• _Your goal_
Please give the entries again in full and exactly, without any picture.

◇ ◇ ◇

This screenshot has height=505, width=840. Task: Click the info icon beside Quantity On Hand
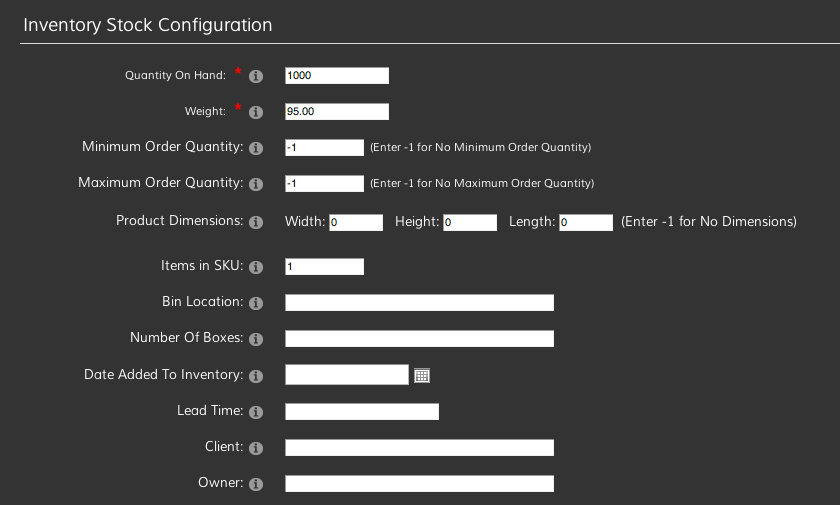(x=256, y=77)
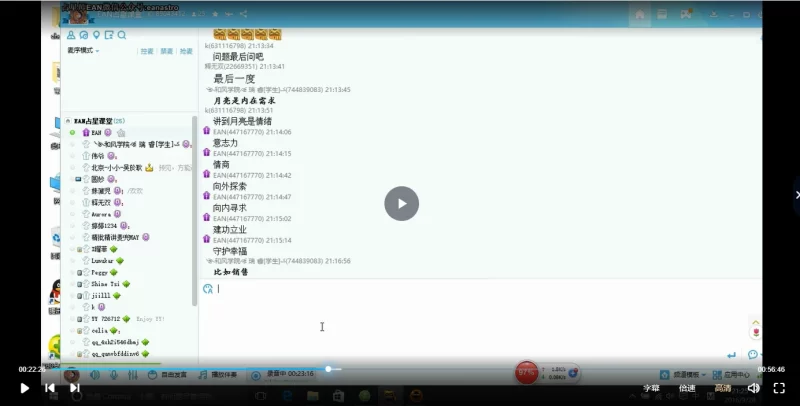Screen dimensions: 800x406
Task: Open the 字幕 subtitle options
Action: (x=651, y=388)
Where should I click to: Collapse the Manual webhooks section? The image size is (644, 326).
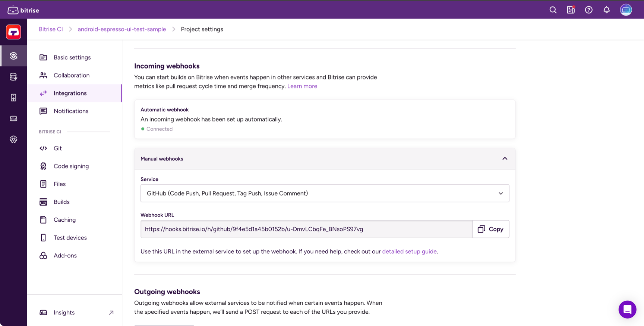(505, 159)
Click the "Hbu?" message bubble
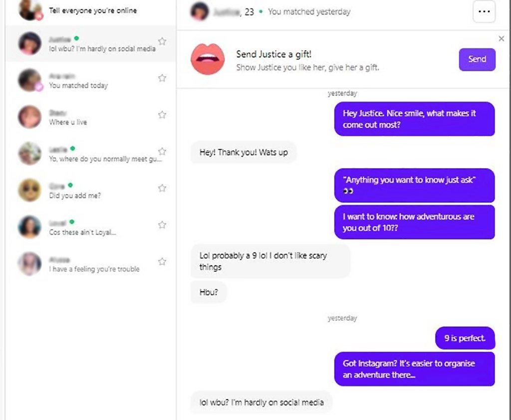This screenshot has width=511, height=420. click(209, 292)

◇ ◇ ◇

• _Solution_
This screenshot has height=505, width=840. Task: Click the info icon beside Quantity On Hand
(x=256, y=77)
Screen dimensions: 800x406
Task: Open the 字幕 subtitle options
Action: (x=651, y=388)
Where should I click to: Collapse the Manual webhooks section? The image size is (644, 326).
(505, 159)
Click the "Hbu?" message bubble
This screenshot has width=511, height=420. click(209, 292)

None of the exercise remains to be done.